_Text segment:_
On Sat, Sep 7, 2019 at 11:39 PM Victor Zverovich via Lib <lib@lists.isocpp.org> wrote:

> if code units aren't used, then behavior should be different for LANG=C vs LANG=C.UTF-8.

In that case I agree with your proposed resolution of using code units because all of std::format is locale-independent by default by design and it would be very unfortunate to break this property and make the output depend on the global locale (or the passed locale for some overloads).

As a bit of a reminder, we spoke about this before in Rapperswil and I believe in a teleconference: for char and wchar_t, we said that to keep the design locale-independent we needed to stay with treating it as code units because there was no other reasonable interpretation that did not include dragging in a std::locale or some other unspecified dependency for measuring field width. We then said that we intend that char8_t, char16_t, and char32_t should all play by nicer rules, contingent upon getting better encoding and decoding interfaces and rudimentary Unicode support in C++.

_Source data:_
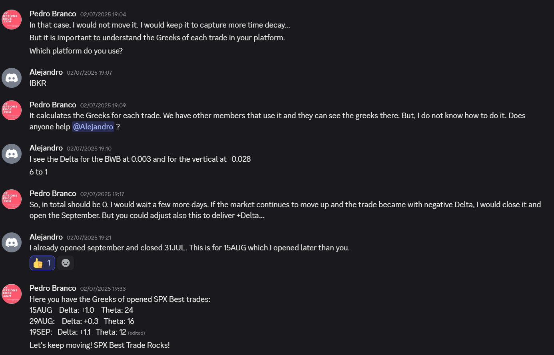Open Alejandro's avatar on the 19:21 message

(12, 242)

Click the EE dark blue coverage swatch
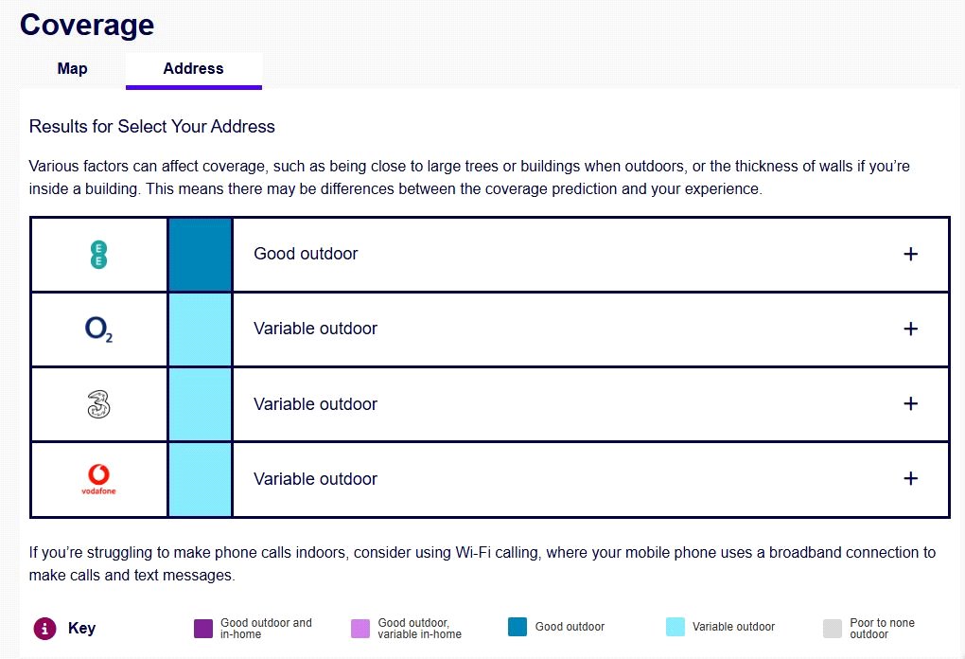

_Task list:_
A. For each statement below, state whether it agrees with the std::format discussion, answering yes or no and quoting the deciding words exactly. (i) The writer supports using code units. (ii) By default, std::format depends on the locale. (iii) The earlier discussion settled on treating char8_t, char16_t, and char32_t as code units without any conditions.
B. Extend the std::format discussion on field width, carrying on from its final sentence.

_Answers to the problems:_
A.
(i) Yes: "I agree with your proposed resolution of using code units"
(ii) No: "all of std::format is locale-independent by default by design"
(iii) No: "We then said that we intend that char8_t, char16_t, and char32_t should all play by nicer rules, contingent upon getting better encoding and decoding interfaces and rudimentary Unicode support in C++."

B.
Burdening std::format with encoding troubles now is not useful, and we are likely to get it wrong if we say things like "assume wchar_t is X, assume char is X". It's broken and we know it's broken: if we can't get weasel wording to allow it to fill a "glyph" right now (and still leave a code-unit based implementation as standards-conforming), then just go with the code unit implementation.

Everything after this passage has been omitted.